(Exercise) Report all lines of the records that contain "each".

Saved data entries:

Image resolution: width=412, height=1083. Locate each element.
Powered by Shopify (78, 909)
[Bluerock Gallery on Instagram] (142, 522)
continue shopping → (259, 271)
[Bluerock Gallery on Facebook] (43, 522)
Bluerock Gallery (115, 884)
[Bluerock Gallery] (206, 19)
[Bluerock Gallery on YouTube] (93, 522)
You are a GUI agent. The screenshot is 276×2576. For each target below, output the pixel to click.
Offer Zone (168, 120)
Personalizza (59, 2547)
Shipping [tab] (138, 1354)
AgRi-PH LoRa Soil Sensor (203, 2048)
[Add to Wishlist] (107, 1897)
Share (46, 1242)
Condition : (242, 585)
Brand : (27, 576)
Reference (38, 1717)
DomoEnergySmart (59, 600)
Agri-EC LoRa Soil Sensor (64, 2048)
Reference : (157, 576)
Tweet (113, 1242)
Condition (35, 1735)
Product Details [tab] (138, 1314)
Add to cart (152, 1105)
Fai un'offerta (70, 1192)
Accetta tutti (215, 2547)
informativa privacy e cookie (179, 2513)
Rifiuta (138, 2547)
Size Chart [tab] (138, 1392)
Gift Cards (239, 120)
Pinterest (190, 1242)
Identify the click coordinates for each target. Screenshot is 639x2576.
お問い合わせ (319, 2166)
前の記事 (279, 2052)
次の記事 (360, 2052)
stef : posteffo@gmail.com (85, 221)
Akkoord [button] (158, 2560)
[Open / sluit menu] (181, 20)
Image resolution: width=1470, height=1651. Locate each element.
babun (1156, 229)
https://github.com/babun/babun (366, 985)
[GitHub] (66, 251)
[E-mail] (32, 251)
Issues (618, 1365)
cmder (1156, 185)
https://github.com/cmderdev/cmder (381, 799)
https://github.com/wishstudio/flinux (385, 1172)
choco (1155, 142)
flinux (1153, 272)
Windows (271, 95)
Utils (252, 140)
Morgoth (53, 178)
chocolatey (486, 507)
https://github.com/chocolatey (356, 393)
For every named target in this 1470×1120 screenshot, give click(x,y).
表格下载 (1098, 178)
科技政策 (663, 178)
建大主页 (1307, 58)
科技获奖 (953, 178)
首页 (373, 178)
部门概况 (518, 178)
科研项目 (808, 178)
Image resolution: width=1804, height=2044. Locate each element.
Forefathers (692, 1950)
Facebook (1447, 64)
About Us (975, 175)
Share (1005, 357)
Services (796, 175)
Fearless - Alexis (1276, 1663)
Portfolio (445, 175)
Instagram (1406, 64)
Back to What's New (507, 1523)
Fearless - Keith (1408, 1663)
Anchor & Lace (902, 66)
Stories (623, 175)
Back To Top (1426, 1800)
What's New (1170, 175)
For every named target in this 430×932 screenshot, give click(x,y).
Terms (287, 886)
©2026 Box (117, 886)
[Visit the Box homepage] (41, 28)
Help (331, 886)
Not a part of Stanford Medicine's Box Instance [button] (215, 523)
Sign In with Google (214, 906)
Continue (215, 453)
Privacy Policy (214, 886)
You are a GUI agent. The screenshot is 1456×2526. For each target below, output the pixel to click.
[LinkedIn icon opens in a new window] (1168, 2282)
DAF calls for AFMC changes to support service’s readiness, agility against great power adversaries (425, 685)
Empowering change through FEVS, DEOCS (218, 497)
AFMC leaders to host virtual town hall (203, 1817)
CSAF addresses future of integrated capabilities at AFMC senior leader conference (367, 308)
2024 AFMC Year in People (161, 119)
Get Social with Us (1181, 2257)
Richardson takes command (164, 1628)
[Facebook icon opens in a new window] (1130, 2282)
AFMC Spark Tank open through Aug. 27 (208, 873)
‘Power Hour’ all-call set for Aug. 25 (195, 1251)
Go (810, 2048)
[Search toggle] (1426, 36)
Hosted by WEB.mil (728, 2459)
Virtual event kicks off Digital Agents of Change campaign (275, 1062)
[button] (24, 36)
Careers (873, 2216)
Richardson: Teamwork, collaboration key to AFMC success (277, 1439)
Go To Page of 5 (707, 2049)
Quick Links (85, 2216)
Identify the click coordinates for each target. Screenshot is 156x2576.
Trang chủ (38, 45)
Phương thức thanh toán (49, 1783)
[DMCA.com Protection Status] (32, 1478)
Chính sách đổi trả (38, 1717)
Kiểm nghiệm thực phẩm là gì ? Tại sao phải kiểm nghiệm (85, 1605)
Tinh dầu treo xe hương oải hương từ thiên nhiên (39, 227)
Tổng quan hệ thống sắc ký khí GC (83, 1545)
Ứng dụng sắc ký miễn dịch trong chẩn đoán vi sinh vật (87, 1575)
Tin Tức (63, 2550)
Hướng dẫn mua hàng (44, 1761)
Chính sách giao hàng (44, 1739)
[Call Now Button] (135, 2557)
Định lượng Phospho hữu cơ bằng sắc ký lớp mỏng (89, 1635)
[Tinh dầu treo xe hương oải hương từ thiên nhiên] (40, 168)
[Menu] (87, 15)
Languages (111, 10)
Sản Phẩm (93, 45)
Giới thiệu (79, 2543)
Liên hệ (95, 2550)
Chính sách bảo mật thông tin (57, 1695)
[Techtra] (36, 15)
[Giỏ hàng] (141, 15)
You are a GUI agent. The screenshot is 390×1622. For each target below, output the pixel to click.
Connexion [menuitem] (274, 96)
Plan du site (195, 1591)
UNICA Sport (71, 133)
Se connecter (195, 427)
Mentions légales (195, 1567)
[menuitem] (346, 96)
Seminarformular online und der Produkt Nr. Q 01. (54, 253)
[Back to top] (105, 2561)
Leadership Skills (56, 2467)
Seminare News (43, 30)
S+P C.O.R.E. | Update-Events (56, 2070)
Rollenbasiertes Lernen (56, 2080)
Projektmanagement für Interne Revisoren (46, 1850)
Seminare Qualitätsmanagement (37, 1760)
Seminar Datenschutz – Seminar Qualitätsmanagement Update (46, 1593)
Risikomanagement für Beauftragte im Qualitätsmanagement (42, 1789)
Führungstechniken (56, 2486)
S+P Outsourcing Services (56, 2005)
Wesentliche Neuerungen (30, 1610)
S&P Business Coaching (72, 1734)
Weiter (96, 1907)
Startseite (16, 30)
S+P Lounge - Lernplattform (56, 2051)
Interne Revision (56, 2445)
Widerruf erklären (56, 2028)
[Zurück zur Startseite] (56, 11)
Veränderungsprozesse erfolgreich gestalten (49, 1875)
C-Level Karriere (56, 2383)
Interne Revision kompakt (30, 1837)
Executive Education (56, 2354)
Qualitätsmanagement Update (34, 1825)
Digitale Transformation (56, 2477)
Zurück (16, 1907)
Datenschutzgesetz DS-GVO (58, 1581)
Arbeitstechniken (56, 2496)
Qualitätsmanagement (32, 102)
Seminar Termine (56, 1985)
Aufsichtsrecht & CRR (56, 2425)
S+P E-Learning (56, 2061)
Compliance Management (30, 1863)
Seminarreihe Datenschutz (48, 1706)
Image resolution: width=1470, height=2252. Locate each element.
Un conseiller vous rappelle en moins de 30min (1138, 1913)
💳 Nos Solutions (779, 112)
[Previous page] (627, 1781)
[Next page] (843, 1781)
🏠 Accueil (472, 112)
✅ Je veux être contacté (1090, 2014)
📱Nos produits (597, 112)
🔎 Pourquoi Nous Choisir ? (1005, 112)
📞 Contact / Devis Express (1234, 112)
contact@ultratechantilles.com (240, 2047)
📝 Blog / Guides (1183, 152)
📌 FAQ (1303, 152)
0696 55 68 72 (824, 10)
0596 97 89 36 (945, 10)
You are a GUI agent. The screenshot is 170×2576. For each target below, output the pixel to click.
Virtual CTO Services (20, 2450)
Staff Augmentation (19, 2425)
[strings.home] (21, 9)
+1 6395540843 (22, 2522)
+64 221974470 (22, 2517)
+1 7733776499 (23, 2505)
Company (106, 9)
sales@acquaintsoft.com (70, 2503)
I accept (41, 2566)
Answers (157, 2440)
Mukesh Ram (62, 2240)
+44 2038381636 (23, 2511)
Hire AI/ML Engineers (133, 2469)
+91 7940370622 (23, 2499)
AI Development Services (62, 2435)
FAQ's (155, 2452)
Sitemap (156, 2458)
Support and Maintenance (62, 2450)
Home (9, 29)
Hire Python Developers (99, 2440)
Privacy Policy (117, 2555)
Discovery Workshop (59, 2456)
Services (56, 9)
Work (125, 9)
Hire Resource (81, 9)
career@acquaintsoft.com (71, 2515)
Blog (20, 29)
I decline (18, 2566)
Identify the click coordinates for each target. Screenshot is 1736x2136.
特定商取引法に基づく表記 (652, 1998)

(Solution to this task)
Image resolution: width=412, height=1083. Locate each element.
You are a GUI agent. The screenshot is 276×2576. For each target below, output the pixel to click.
Identify the click coordinates for each target. Screenshot is 639x2576.
Image resolution: width=1470, height=1651. Locate each element.
Image resolution: width=1804, height=2044. Locate each element.
You are a GUI agent. The screenshot is 1456×2526. For each target below, output the pixel to click.
Identify the click coordinates for each target. Screenshot is 156x2576.
You are a GUI agent. The screenshot is 390×1622. For each target below, output the pixel to click.
Image resolution: width=1470, height=2252. Locate each element.
You are a GUI agent. The screenshot is 170×2576. For each target below, output the pixel to click.
Identify the click coordinates for each target. Screenshot is 1736x2136.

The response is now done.